Functional roles of glycogene and N‐glycan in multidrug resistance of human breast cancer cells

Drug resistance is a major problem in cancer chemotherapy. Aberrant glycosylation has been known to be associated with cancer chemoresistance. Aim of this work is to investigate the alterations of glycogene and N‐glycan involved in multidrug resistance (MDR) in human breast cancer cell lines. Using real‐time polymerase chain reaction (PCR) for quantification of glycogenes, fluorescein isothiocyanate (FITC)‐lectin binding for glycan profiling, and mass spectrometry for N‐glycan composition, the expression of glycogenes, glycan profiling, and N‐glycan composition differed between drug‐resistant MCF/ADR cells and the parental MCF‐7 line.
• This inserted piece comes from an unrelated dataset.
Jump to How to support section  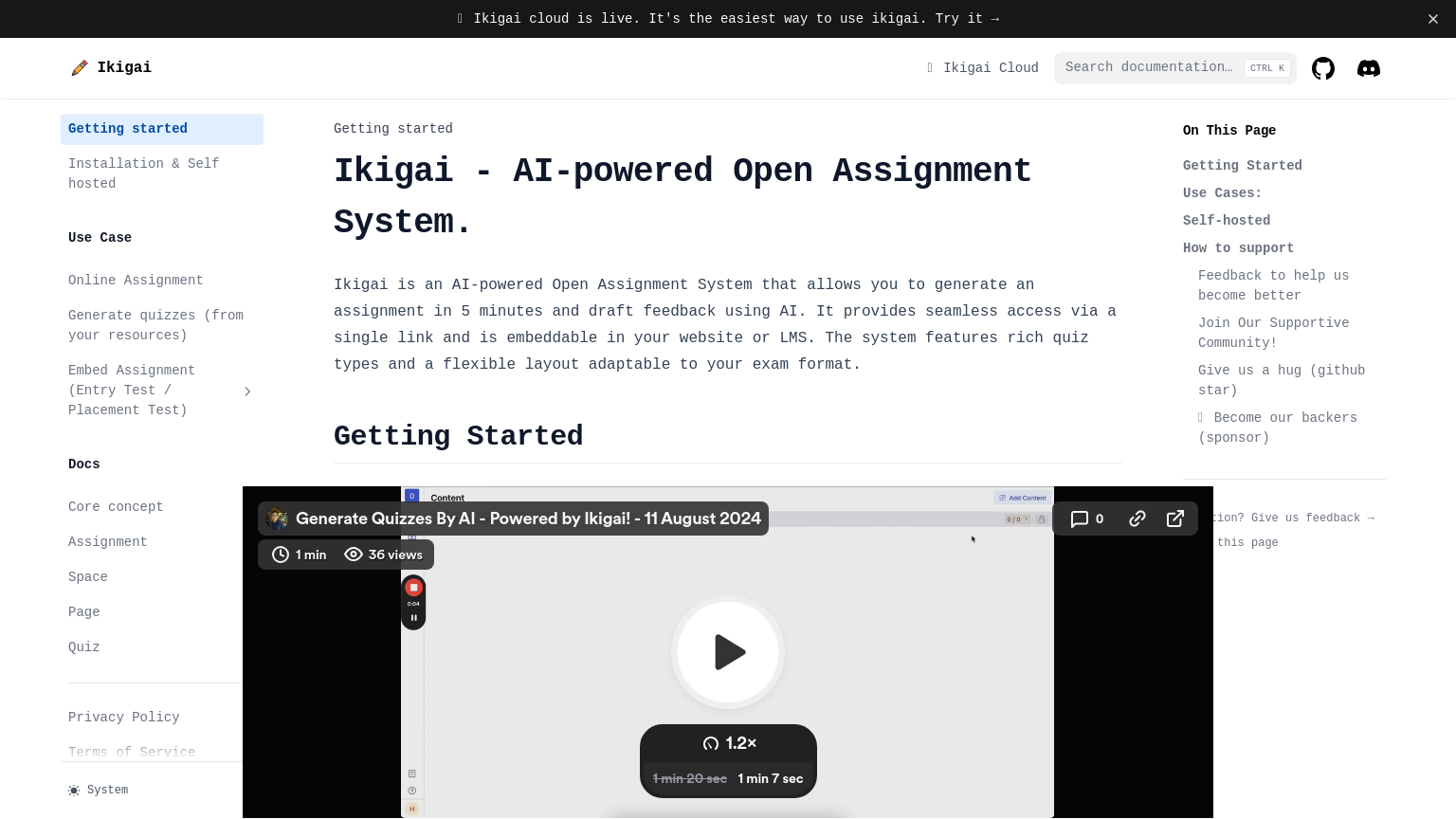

Further analysis of the N‐glycan regulation by tunicamycin (TM) application or PNGase F treatment in MCF/ADR cells showed partial inhibition of the N‐glycan biosynthesis and increased sensitivity to chemotherapeutic drugs dramatically both in vitro and in vivo. Using an RNA interference strategy, we showed that the downregulation of MGAT5 in MCF/ADR cells could enhance the chemosensitivity to antitumor drugs both in vitro and in vivo. Conversely, a stable high expression of MGAT5 in MCF‐7 cells could increase resistance to chemotherapeutic drugs both in vitro and in vivo. In conclusion, the alterations of glycogene and N‐glycan in human breast cancer cells correlate with tumor sensitivity to chemotherapeutic drug and have significant implications for the development of new treatment strategies. © 2013 IUBMB Life, 65(5):409–422, 2013.